# turkey necks



## shellbell (Sep 24, 2011)

Do you feed young turkey necks or adult? Last time I ordered turkey necks from my local grocery store, they were HUGE. Obviously adult necks. I picked up a second order today, and noticed they had ordered me young turkey necks. These are about half the size. I don't think it's a huge deal, they still seem big enough where there will be no choking issues. I was actually thinking that these are a good size for me to pair organs with when I start introducing them, since the turkey necks will be nice and boney. I was just kind of wondering what everyone else typically feeds who has 50lbish dogs....adult or young.


----------



## xellil (Apr 4, 2011)

I didn't know I could have a choice!

The turkey necks I get from My Pet Carnivore are gigantic - usually a pound or a little over. I guess those are the big ones.

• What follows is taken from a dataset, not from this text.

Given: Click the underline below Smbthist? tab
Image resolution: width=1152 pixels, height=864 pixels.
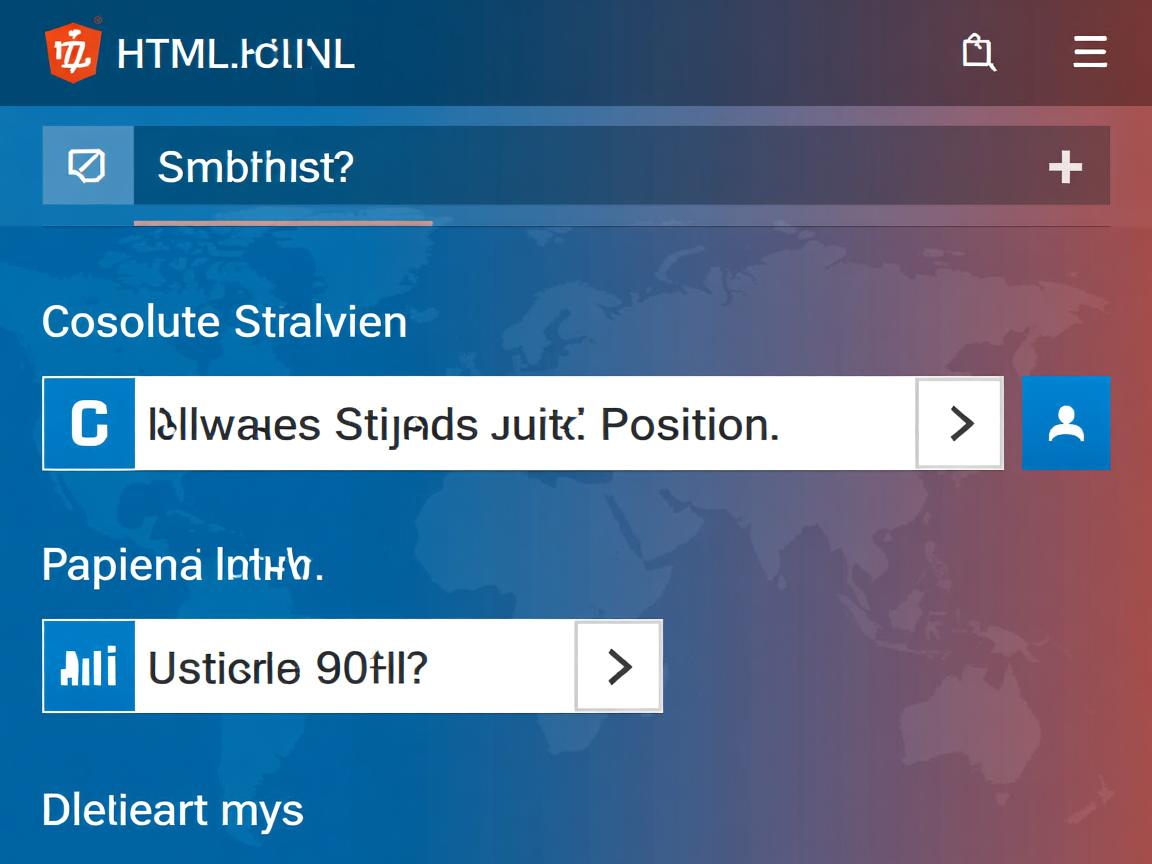Looking at the screenshot, I should tap(283, 223).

I was actually thinking about halving them to feed Rebel - if I give him a turkey neck I can't give him anything else.


----------



## tuckersmom20 (Dec 12, 2010)

My turkey necks are Usually over a pound and I split them in half.
They're a pefectly sized meal for each boy...


----------



## shellbell (Sep 24, 2011)

Yeah, I didn't know I had a choice until I opened the box I picked up today, LOL. The huge turkey necks I had were about 1lb each or a little over. I would actually feed one to each of my boys as a meal. Cabo has a crazy fast metabolism, and I am always looking to give him extra anyways. So I would give him a normal evening meal on top of the huge turkey neck. For Tux, I cut back on his evening meal, but just a bit. It wouldn't hurt either of these boys to gain five lbs, so I don't stress too much. 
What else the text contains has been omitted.